それで私はどうやっているかというと、その日その日、受講者の様子と運営担当の事務局の方の顔を交互に見比べて、即興で始めるようにしています。といってもたいがいは「みなさん、おはようございます。ご紹介いただきました角渕と申します。」といった面白くもおかしくもないものです。我ながら、「芸が磨かれないなあ・・・」とつくづく感じます。

そういえば、マーケティング分野の名講師の某先生は、照明を落として映画ロッキーのテーマでさっそうと登場するとか・・・。とてもマネはできないなと思います。

しかし最近、自分はそれでいいのかな、と思うこともあります。名調子で始まる講師の方々は、講義内容にも大魔神のフォークボールのような素晴らしい決め球(話ネタ)をお持ちです。受講者はその一瞬に期待を込めるのでしょう。

ごく平凡なマネジメントや経営管理手法の基礎講座の講師を務める私の話には、エキサイティングな感動などほとんどありません。ただ、受講者のみなさんの「難しい話をわかりやすく教えてくれた」とか「是非職場で活用したい」というアンケートの声だけを励みに教壇に立たせていただいています。

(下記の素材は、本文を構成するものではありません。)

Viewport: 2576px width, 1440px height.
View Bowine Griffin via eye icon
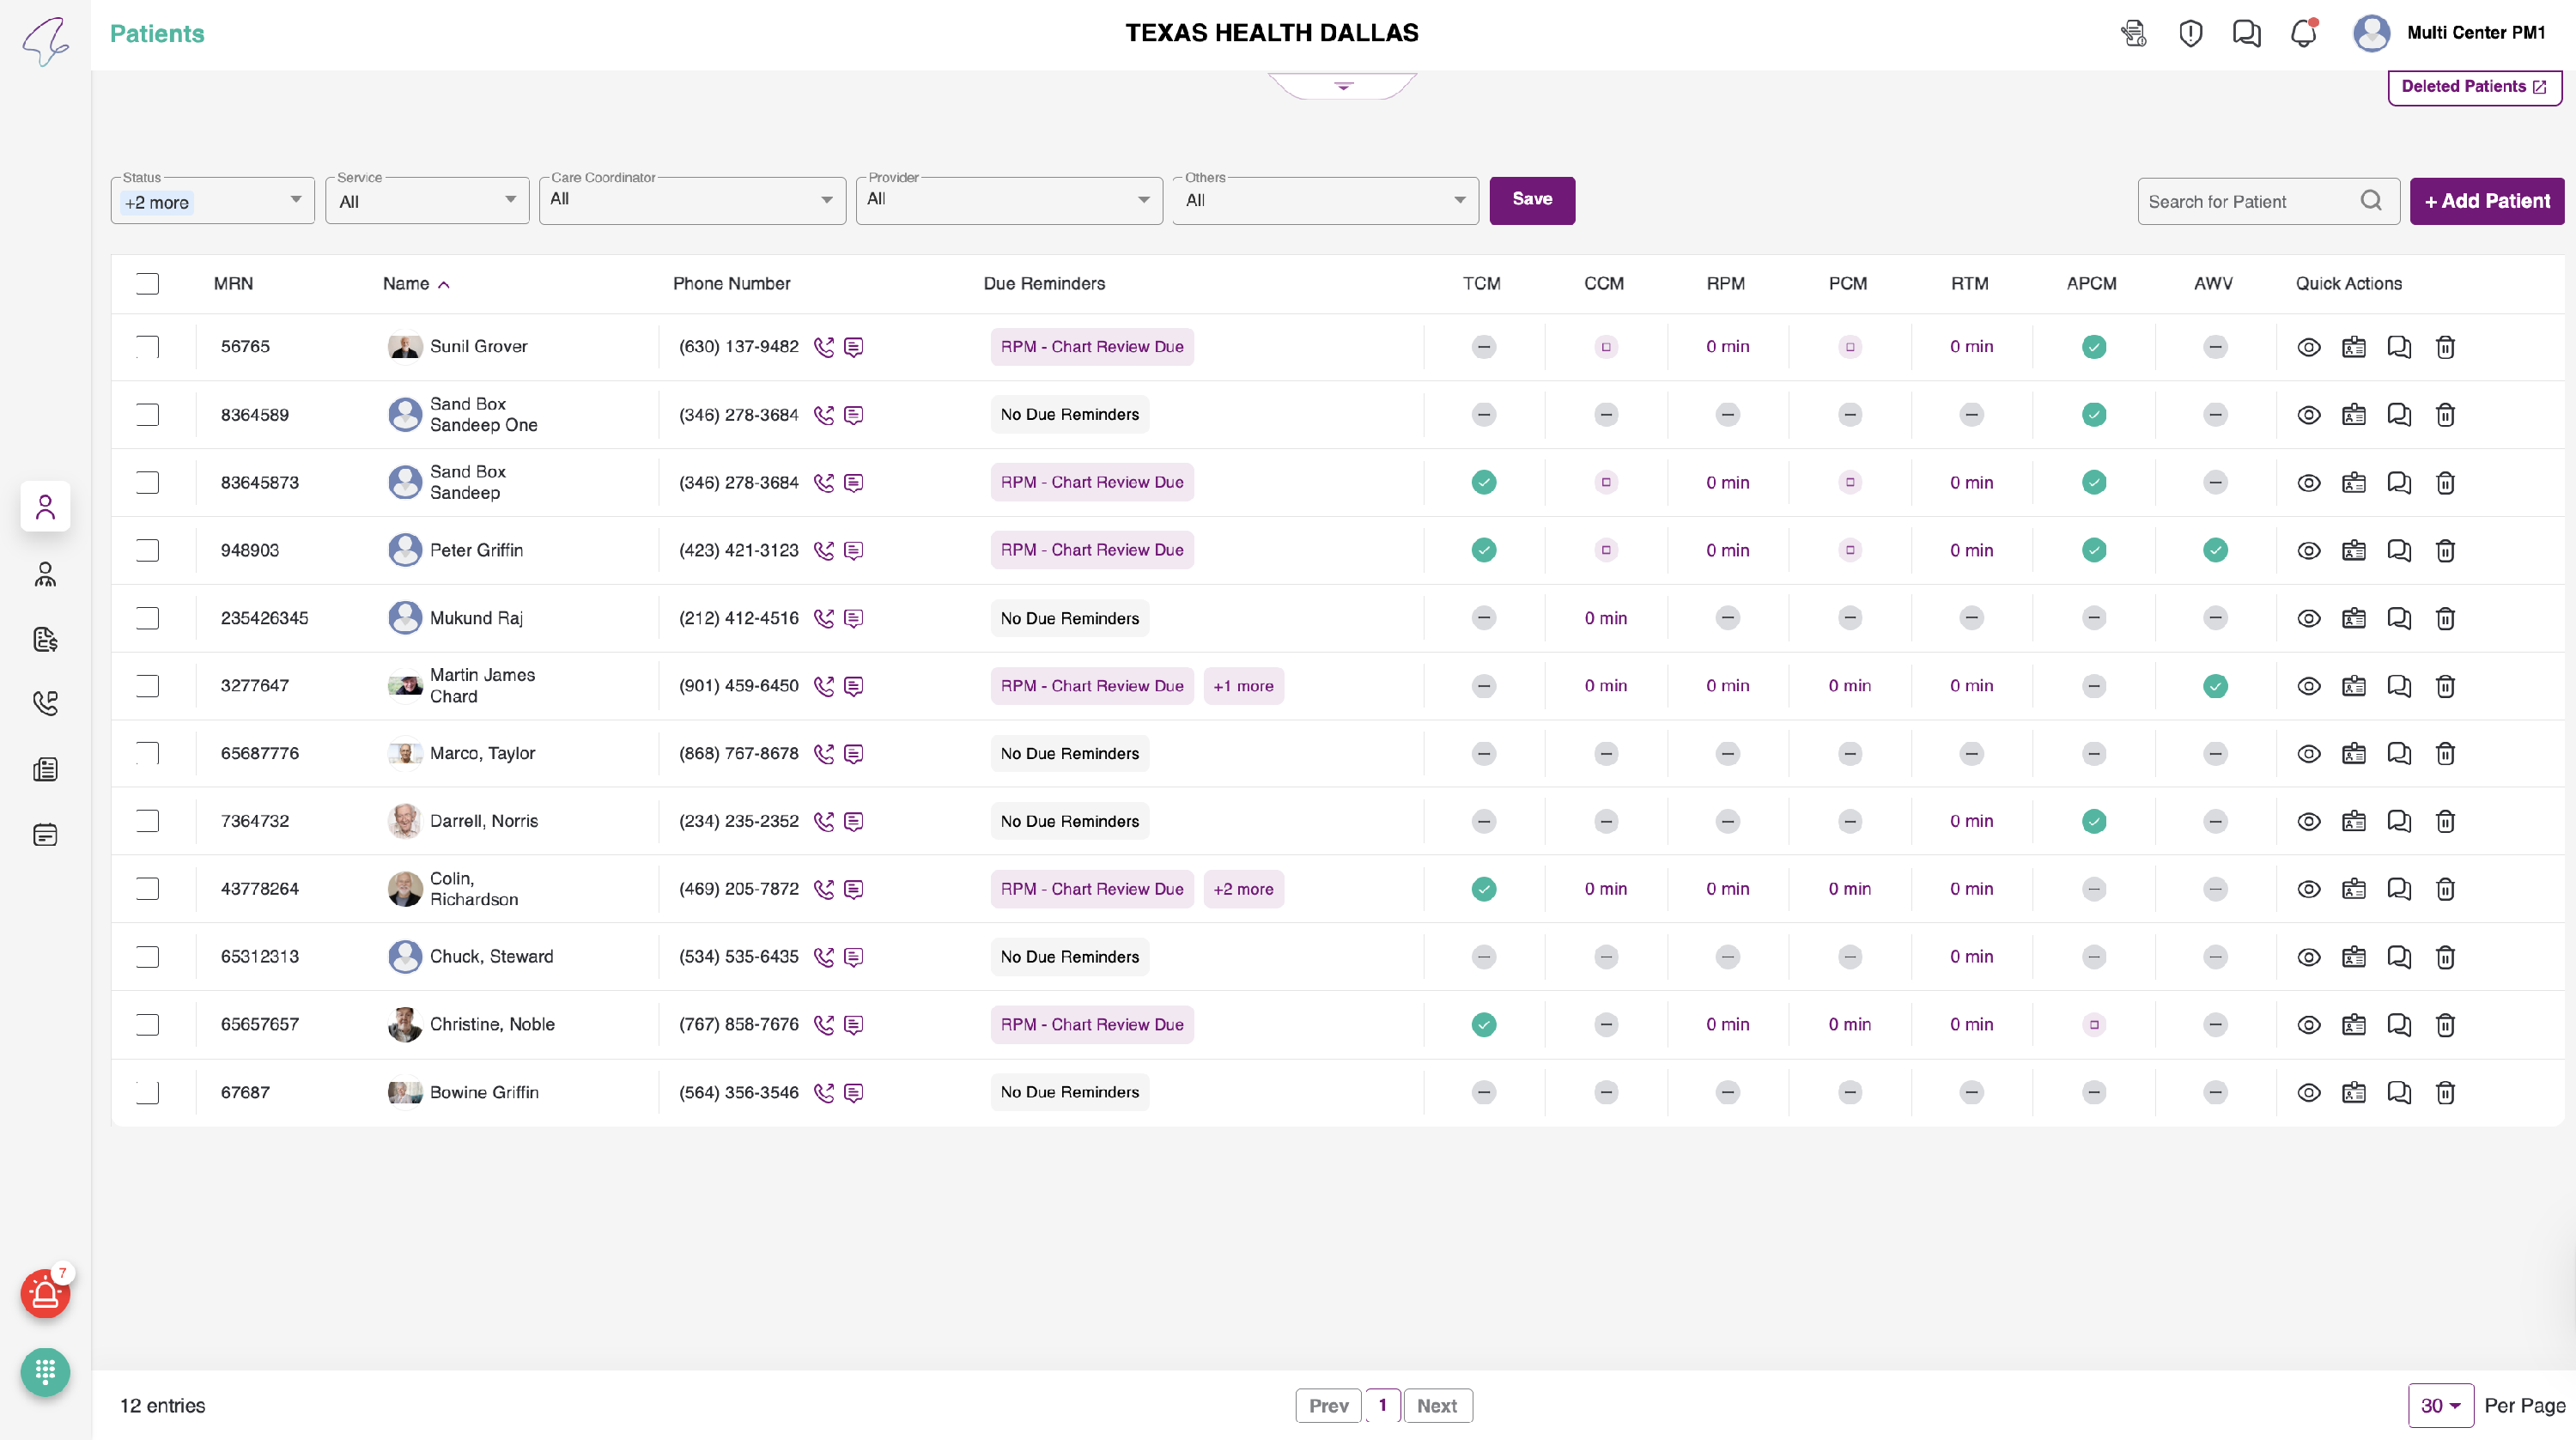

そんな私の講座ですので、「みなさん、おはようございます。」がはまりゼリフなのかもしれません。ロッキーのテーマで登場して、「取締役の経営判断の原則」の話や「総資本事業利益率の分析」じゃズッコケますしね。

メーカーの製品を選ぶ際に、われわれは無意識のうちに「このメーカーにはこれを」という暗黙のうちの期待を込めていると思います。イタリアのメーカーには華やかさを、スイスのメーカーには精密さを、ドイツのメーカーには堅牢さを、そして日本のメーカーには平凡だけど長く安心して付き合える気安さを求めるのでしょう。

それなら私のお客様は、私の講座に私なりの持ち味を求めておられるのかもしれません。それがどのようなものなのかはお客様にお聞きしなければわからないことですし、お客様によっても異なるのかもしれません。しかし、もし仮に私自身がこれまで積み上げてきたものが、ある一定の評価をいただけているとすれば、それを裏切らないことが「講義メーカー」としての私の責任なのかもしれないと思います。

「期待を裏切らない」ということは、CSR(企業の社会的責任)やコンプライアンス経営の観点からも重要なのです。

ということで、明日も「みなさん、おはようございます。」から平凡に始めさせていただきます。末永くよろしくお願い申し上げます。